== RAW DATA

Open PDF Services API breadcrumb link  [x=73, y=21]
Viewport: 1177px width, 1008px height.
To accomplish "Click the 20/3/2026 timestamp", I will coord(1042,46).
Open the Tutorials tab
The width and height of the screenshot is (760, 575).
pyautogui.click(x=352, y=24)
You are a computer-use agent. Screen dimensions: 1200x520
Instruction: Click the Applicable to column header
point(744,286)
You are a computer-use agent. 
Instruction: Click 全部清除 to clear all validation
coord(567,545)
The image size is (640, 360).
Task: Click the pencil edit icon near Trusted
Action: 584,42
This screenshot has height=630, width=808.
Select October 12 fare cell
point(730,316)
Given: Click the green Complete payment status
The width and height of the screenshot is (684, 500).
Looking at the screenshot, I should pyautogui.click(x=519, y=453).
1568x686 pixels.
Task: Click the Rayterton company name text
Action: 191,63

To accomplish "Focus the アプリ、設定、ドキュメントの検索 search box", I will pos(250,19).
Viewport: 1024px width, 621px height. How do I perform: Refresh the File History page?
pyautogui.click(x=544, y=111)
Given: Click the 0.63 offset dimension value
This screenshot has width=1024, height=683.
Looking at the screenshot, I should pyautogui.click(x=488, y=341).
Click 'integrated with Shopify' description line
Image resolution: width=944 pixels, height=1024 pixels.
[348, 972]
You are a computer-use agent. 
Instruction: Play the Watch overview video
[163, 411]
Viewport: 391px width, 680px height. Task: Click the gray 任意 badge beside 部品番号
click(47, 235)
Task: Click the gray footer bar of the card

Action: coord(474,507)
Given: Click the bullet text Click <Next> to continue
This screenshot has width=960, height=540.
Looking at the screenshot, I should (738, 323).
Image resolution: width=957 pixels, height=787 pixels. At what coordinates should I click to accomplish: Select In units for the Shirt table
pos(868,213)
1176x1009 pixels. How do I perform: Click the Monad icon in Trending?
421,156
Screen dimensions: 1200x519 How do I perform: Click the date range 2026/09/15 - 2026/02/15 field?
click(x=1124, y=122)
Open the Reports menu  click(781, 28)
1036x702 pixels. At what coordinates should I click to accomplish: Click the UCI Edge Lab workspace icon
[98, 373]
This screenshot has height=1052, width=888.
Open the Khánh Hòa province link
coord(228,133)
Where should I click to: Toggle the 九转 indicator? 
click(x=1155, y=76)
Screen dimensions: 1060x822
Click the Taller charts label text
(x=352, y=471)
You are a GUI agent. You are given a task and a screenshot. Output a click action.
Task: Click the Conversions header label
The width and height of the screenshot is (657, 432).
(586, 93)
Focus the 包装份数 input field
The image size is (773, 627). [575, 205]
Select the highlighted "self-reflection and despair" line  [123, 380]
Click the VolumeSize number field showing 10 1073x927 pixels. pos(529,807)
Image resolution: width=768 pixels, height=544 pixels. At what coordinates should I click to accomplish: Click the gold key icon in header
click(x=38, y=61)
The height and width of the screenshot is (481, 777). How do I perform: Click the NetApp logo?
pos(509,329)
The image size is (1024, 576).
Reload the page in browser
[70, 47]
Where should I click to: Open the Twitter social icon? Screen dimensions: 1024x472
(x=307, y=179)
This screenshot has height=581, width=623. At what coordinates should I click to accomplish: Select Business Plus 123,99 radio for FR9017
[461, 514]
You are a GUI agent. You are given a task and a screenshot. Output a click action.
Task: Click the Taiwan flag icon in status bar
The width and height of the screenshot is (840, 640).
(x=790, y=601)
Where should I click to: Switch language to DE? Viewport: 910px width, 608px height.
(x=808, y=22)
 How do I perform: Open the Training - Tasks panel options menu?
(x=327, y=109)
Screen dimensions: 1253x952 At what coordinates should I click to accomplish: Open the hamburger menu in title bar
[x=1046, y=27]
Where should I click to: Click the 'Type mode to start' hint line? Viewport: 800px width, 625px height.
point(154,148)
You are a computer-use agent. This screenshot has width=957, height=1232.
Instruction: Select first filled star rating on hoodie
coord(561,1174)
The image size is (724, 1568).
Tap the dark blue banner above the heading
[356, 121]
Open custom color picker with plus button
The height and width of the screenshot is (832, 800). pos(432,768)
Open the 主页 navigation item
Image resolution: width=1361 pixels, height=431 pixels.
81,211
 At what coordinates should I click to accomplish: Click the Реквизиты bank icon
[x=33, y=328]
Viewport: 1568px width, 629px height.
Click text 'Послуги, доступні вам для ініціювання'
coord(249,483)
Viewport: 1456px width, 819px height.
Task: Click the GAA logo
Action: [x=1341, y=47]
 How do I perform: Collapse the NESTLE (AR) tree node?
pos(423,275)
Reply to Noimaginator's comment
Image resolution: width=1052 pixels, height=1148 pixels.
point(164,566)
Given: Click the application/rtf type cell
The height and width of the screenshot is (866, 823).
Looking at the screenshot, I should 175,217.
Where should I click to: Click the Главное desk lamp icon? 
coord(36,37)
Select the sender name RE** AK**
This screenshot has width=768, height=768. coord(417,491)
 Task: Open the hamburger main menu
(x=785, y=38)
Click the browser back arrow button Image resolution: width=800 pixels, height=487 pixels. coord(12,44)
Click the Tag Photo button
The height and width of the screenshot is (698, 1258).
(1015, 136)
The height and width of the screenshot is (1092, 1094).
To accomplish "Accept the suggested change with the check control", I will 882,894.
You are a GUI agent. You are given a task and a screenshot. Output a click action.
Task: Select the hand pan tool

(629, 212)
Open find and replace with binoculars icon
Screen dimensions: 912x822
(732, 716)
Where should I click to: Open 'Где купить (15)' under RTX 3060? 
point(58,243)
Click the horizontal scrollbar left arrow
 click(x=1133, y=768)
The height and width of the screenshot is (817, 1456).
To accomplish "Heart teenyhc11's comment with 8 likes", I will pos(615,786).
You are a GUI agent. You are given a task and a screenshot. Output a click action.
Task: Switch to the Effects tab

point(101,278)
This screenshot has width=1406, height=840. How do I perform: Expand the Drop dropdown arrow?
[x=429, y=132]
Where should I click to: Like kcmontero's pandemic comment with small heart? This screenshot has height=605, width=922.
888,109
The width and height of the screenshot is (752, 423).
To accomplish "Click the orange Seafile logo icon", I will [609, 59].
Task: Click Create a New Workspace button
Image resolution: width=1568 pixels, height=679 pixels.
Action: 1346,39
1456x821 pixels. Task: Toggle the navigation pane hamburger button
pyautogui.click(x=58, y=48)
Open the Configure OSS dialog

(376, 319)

====

- **TASK STATEMENT**
Your answer must be the lines from the one containing "1456x821 pixels. Task: Toggle" to the last line of the entries, repeated exactly and with nothing else.

- **ANSWER AREA**
1456x821 pixels. Task: Toggle the navigation pane hamburger button
pyautogui.click(x=58, y=48)
Open the Configure OSS dialog

(376, 319)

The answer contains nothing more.